§ EXERCISE
Starting with the first line of the records, write out each line exactly until you have included the line containing "Task: Click the 409 bookmarks count".

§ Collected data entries

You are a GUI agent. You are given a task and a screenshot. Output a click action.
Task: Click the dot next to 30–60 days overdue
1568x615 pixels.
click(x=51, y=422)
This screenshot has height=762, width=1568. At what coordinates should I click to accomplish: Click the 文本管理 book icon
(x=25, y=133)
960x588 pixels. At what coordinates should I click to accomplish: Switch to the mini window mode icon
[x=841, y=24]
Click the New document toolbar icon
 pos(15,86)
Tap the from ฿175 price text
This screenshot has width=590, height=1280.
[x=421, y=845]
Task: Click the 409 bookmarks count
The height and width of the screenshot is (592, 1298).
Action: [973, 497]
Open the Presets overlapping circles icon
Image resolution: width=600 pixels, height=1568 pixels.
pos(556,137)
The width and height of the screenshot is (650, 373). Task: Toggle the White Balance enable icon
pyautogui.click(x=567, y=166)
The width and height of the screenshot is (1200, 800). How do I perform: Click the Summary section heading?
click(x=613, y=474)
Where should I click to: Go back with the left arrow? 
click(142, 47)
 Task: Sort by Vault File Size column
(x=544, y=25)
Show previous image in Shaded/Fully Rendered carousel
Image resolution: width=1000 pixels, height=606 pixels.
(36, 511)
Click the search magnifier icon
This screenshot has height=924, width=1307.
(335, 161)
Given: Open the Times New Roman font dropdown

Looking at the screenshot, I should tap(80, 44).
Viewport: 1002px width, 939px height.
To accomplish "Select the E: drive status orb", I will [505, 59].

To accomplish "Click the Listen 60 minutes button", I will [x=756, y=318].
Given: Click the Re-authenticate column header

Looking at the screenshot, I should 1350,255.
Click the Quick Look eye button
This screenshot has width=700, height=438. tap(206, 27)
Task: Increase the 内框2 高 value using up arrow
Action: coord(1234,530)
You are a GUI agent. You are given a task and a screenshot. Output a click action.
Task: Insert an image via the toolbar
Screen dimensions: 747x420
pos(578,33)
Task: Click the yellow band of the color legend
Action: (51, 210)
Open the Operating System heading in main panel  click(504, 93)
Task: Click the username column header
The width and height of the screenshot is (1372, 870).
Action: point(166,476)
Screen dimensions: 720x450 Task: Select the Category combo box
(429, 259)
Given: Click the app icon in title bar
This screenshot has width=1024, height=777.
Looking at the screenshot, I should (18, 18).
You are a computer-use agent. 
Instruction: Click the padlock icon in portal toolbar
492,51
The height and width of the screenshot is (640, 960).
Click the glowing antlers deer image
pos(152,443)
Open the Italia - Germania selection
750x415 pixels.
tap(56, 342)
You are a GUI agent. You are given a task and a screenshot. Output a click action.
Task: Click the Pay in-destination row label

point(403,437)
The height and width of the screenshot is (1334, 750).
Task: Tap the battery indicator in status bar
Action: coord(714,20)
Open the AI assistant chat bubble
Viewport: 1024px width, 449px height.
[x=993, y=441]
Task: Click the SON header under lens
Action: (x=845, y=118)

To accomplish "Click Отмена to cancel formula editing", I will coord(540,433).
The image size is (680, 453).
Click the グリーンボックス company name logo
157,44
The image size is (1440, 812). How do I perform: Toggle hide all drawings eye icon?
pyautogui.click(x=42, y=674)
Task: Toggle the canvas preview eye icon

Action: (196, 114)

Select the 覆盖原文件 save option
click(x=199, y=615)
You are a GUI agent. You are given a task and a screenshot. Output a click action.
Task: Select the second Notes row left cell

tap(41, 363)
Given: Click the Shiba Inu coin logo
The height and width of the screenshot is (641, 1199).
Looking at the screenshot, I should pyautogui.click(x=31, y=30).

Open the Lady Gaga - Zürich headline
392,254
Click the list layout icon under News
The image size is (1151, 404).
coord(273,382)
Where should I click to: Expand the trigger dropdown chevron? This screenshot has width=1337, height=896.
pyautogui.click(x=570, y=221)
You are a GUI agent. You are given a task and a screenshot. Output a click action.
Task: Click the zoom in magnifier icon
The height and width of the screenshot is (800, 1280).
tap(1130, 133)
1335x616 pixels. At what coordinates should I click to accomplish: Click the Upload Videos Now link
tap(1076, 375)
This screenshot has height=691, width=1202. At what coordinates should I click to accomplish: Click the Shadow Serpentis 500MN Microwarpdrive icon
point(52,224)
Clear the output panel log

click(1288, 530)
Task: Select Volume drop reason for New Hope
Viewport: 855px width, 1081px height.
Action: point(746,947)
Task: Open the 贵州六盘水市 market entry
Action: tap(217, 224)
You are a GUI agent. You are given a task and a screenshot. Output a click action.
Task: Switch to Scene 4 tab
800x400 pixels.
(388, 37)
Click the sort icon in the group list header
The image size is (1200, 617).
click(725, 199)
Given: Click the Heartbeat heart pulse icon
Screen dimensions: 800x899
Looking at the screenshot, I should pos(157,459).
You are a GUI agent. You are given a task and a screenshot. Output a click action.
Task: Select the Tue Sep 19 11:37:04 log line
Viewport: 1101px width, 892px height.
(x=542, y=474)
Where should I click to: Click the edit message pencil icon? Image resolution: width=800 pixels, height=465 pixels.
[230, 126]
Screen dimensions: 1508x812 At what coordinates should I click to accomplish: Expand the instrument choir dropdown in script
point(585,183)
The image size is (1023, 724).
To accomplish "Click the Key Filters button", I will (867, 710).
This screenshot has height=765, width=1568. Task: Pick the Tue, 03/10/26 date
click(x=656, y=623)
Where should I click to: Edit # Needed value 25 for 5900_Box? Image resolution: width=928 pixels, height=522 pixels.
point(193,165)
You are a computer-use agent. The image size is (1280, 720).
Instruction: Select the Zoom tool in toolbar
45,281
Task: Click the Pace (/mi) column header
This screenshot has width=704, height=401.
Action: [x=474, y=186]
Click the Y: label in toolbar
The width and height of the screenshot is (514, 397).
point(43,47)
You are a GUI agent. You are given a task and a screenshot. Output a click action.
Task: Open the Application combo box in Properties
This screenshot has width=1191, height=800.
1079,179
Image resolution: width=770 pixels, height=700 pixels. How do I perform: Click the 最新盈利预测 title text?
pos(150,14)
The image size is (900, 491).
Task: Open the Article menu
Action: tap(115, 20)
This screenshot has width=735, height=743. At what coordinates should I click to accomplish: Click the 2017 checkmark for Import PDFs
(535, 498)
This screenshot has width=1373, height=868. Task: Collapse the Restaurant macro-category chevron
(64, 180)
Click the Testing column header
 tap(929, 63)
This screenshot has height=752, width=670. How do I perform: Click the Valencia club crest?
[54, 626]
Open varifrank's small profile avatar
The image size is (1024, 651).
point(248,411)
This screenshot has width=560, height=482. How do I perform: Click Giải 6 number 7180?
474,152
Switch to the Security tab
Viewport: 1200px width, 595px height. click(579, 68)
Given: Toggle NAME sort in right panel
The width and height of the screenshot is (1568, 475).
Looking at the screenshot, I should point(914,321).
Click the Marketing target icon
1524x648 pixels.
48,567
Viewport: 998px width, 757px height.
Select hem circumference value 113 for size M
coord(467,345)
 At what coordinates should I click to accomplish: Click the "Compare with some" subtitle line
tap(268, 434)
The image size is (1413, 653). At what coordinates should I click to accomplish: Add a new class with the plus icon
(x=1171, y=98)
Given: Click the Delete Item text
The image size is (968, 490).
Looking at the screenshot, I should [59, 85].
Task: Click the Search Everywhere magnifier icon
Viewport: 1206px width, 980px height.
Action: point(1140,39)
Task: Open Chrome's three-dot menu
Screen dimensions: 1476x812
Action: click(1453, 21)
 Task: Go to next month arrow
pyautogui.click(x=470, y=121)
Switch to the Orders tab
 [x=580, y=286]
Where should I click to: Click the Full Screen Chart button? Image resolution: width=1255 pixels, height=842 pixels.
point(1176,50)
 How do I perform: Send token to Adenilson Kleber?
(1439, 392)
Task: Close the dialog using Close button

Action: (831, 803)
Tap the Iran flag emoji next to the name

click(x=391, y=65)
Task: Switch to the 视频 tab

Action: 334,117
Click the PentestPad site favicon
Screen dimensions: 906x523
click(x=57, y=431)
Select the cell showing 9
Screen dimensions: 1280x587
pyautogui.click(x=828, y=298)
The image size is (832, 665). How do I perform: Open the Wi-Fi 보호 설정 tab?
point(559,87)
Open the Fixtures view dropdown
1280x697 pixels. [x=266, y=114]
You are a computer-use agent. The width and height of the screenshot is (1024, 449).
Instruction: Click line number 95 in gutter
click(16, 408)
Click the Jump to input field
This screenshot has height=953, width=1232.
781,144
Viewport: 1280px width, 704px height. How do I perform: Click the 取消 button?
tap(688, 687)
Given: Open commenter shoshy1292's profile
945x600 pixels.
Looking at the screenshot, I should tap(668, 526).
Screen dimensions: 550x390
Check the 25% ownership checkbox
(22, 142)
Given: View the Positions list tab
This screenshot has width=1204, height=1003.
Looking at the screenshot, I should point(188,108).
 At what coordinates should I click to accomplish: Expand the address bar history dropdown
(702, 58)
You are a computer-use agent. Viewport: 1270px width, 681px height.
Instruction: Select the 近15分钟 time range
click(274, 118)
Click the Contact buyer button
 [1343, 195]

§ SOLUTION
You are a GUI agent. You are given a task and a screenshot. Output a click action.
Task: Click the dot next to 30–60 days overdue
1568x615 pixels.
click(x=51, y=422)
This screenshot has height=762, width=1568. At what coordinates should I click to accomplish: Click the 文本管理 book icon
(x=25, y=133)
960x588 pixels. At what coordinates should I click to accomplish: Switch to the mini window mode icon
[x=841, y=24]
Click the New document toolbar icon
 pos(15,86)
Tap the from ฿175 price text
This screenshot has width=590, height=1280.
[x=421, y=845]
Task: Click the 409 bookmarks count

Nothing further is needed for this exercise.